Aumentano le bocciature. Ma i numeri della nostra scuola ci dicono che gli "early leavers" erano già il 20,6% del totale: più del doppio della soglia di Lisbona.

Sostiene Mariastella Gelmini che “una scuola che promuove tutti è una scuola che non fa il bene del ragazzo”, e non si capisce né di quale bene né di quale scuola stia parlando. Anche se in Italia non si boccia più come una volta – nel 1969 i bocciati alla maturità erano il 30%, nel 2008 il 2,8% - gli early leavers, cioè gli studenti che abbandonano la scuola prima di conseguire un diploma o una qualifica (e alcuni anche prima di concludere la scuola media), sono ancora il 20,6%. Uno su cinque, dunque. Si tratta di più del doppio di quel 10% fissato dall’Unione Europea come soglia per così dire fisiologica di inefficacia del sistema educativo. Va detto comunque che in Europa ci sono paesi che già oggi sono sotto il 5-6% e che, a differenza di quel che avviene da noi, intervengono poi sugli esclusi con dispositivi di seconda opportunità per provare a contenere ulteriormente un risultato che considerano, con più di una ragione, come un serio problema.
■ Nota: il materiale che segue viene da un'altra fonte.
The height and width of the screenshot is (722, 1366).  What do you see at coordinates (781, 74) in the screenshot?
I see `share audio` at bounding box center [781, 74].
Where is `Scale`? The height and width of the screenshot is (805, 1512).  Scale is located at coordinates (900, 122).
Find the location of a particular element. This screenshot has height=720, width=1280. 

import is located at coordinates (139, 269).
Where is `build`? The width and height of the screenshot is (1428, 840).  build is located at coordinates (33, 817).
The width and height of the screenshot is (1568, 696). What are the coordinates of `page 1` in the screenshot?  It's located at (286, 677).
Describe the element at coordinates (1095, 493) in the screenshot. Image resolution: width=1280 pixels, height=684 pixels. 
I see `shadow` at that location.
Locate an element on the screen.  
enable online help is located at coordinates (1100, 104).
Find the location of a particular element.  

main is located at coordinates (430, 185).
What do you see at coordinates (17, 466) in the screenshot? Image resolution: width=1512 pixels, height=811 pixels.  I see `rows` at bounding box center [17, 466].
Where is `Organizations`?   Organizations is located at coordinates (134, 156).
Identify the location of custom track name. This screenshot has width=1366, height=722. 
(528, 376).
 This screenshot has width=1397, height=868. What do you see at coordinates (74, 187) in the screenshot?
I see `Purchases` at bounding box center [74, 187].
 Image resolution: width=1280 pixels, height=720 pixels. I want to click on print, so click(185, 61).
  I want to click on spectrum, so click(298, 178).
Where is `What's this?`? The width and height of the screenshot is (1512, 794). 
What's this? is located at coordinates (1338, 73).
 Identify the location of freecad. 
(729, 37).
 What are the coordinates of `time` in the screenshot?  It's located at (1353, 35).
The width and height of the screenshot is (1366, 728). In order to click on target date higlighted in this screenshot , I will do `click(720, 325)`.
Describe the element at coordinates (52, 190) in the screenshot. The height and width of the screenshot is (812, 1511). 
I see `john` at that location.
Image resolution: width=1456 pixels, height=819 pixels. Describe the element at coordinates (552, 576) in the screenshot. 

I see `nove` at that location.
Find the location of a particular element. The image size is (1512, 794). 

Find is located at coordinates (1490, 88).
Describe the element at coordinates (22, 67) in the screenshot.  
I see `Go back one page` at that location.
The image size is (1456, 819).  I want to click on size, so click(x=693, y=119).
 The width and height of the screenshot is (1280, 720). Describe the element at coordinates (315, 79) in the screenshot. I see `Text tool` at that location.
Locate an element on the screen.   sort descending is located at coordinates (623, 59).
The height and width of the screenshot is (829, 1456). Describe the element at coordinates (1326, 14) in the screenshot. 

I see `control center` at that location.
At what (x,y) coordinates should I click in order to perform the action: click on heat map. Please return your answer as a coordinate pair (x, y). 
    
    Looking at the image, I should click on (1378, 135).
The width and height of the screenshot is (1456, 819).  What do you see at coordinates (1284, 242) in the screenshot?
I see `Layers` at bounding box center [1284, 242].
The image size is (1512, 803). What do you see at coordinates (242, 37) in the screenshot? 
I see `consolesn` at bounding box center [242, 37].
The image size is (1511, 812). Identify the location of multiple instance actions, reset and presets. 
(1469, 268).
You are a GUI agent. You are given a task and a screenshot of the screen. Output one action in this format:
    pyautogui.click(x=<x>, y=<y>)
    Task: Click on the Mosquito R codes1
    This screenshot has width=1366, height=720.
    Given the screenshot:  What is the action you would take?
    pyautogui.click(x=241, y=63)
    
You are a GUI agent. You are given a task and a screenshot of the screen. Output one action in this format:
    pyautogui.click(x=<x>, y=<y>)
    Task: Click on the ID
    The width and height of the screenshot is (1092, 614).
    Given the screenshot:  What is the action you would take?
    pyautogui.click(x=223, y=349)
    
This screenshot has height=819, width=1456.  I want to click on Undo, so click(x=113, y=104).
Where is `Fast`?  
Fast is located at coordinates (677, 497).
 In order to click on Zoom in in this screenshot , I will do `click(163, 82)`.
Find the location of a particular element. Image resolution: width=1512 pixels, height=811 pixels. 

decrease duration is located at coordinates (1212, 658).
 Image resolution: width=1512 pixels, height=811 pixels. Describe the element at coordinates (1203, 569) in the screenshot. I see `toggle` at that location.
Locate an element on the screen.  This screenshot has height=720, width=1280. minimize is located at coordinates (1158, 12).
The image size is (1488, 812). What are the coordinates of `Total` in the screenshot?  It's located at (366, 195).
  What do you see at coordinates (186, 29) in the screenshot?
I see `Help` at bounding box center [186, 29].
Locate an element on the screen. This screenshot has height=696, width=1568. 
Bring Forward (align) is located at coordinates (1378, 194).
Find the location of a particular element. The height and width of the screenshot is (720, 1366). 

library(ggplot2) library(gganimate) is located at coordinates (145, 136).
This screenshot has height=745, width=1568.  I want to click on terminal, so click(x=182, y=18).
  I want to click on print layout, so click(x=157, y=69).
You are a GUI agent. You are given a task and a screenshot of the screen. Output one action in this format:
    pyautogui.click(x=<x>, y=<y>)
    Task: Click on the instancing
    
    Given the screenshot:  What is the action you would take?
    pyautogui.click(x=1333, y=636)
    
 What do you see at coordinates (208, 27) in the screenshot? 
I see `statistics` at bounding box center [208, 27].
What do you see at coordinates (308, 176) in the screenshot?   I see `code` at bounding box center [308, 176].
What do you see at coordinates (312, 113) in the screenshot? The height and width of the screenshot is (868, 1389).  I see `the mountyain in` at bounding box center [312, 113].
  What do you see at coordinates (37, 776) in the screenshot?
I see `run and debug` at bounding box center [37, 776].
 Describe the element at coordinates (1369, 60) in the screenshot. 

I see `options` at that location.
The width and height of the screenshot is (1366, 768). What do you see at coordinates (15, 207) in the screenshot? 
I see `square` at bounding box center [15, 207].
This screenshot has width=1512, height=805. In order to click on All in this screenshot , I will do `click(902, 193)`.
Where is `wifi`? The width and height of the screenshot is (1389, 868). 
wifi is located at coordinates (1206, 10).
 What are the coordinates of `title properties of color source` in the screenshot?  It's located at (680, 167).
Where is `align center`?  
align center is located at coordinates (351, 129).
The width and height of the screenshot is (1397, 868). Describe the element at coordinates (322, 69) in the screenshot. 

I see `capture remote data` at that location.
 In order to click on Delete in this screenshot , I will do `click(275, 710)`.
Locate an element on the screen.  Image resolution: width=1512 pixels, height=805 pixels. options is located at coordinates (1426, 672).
Chi sono i nostri early leavers? Dal punto di vista della carriera scolastica sono solitamente ragazzi che avendo accumulato ritardi scolastici di uno o più anni, a causa appunto di ripetenze seguite a bocciature, a un certo punto gettano la spugna. Dal punto di vista sociale, sono in generale figli di genitori con poca istruzione e molti altri problemi. Tant’è che fior di studi, nazionali e internazionali, dicono che la nostra scuola non solo è scadente in termini di risultati di apprendimento (ma si tratta di medie: perché se in molti istituti tecnici e professionali del Mezzogiorno precipitiamo sotto la soglia dell’infimo, nei licei del nord est ci sono livelli più alti di quelli della Finlandia), ma anche che non è precisamente il meglio dal punto di vista sia dell’inclusività che della mobilità sociale. Questo significa che, a fronte di una quota così scandalosamente alta di esclusi, gli studenti che invece resistono nei percorsi dell’istruzione sono titolari di uno speciale salvacondotto? Hanno diritto a una valutazione complice o indulgente? Niente affatto, il loro diritto – perché la verità è decisiva anche nell’educazione - è piuttosto ad una valutazione non discrezionale, e ancorata a precisi parametri scientifici. Se qui si richiamano i numeri – i 155.000 tra i 14 e i 17 anni che nel 2008 risultano non inseriti in nessun percorso formativo: e ben 8 su 100 nelle regioni meridionali – è solo per sottolineare la miseria culturale e politica della campagna per un nuovo rigore scolastico, e della soddisfazione per l’incremento di bocciature, non ammissioni agli esami, promozioni sub condicione. Mentre resta curiosamente sottotraccia, anche nei commenti dell’opinione pubblica e dei media, la riflessione sull’utilità o meno delle bocciature, oltre che per i bocciati e per i promossi, anche per restituire credibilità alla formazione scolastica e assicurare serietà alla valutazione. Nelle parole di Gelmini e in quelle di molti altri, di destra e di sinistra, non affiora mai, del resto, neppure il sospetto che altrove – e magari proprio nei paesi di cui invidiamo i risultati scolastici – si utilizzino dispositivi diversi dal nostro, e forse più efficaci.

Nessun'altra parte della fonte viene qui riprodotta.